═════ Material supplied ═════
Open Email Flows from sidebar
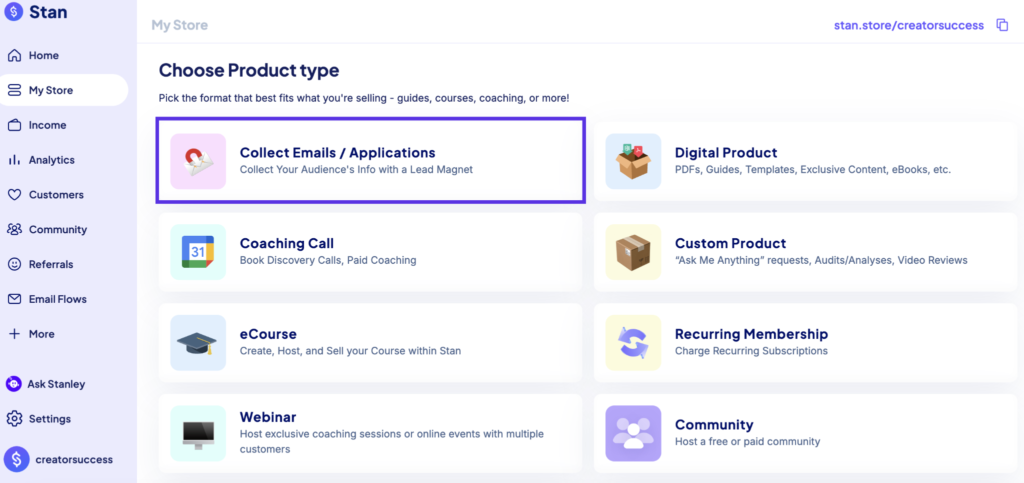 (x=57, y=299)
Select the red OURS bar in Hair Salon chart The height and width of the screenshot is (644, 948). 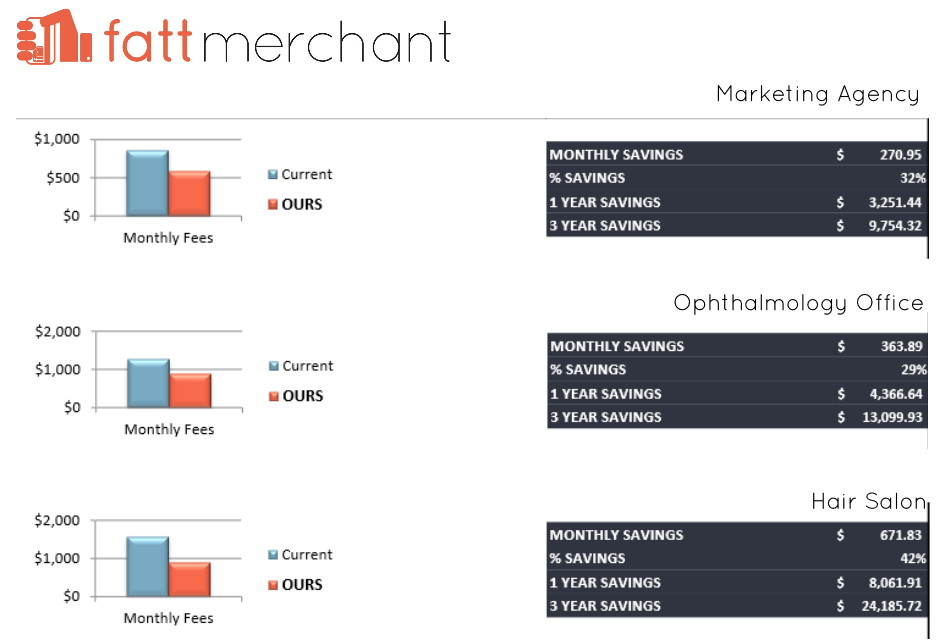tap(189, 579)
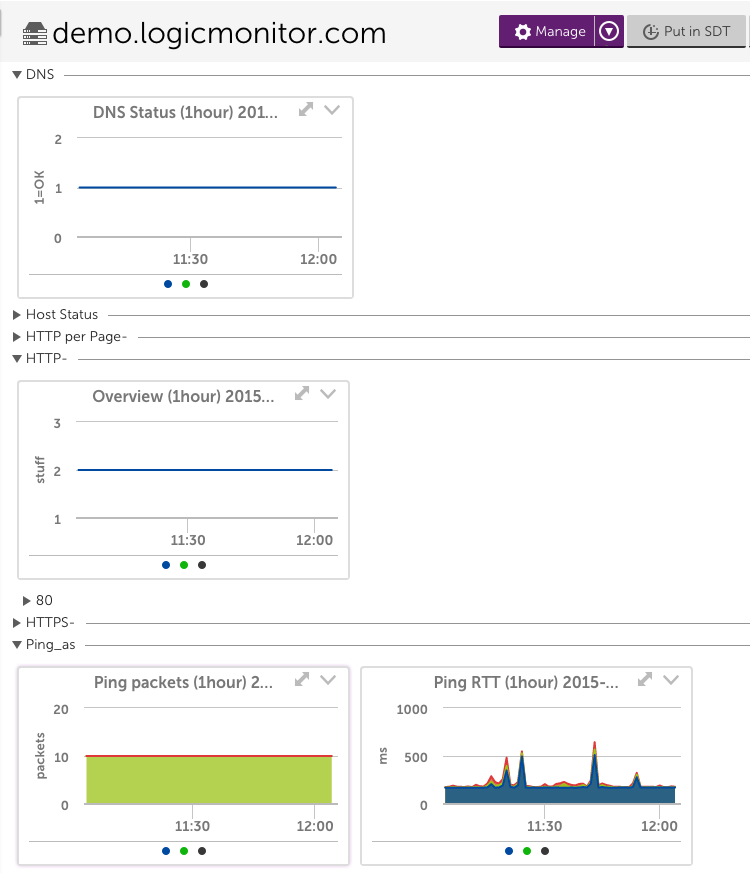Expand the Host Status section
Screen dimensions: 750x873
[17, 315]
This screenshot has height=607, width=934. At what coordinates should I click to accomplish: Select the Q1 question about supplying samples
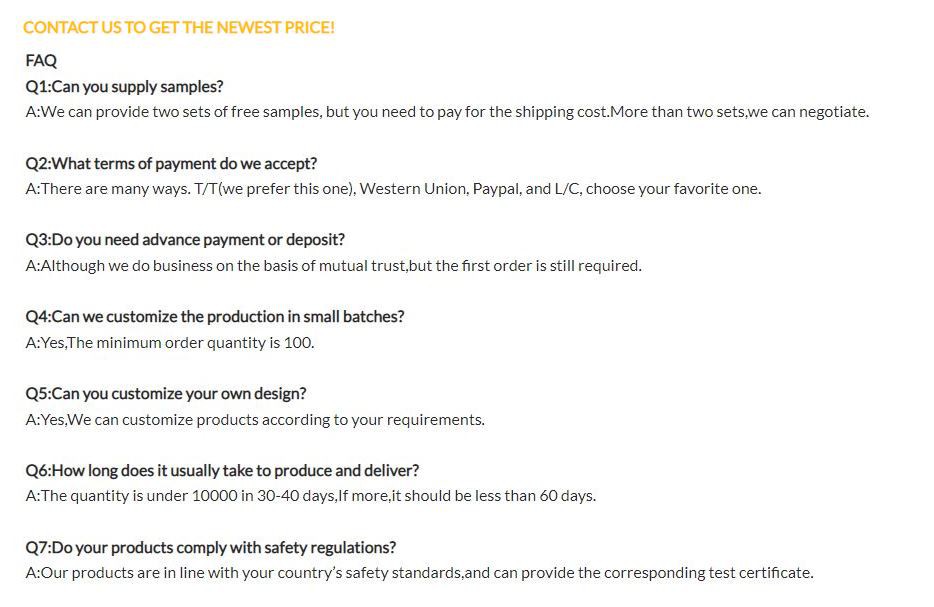click(124, 86)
═════
* Set task *
Can you write out the data word for word, from the line that contains "This screenshot has" through the end of the data, leaving out the pictures?

* Finished answer *
This screenshot has height=607, width=934. At what coordinates should I click to accomplish: Select the Q1 question about supplying samples
click(124, 86)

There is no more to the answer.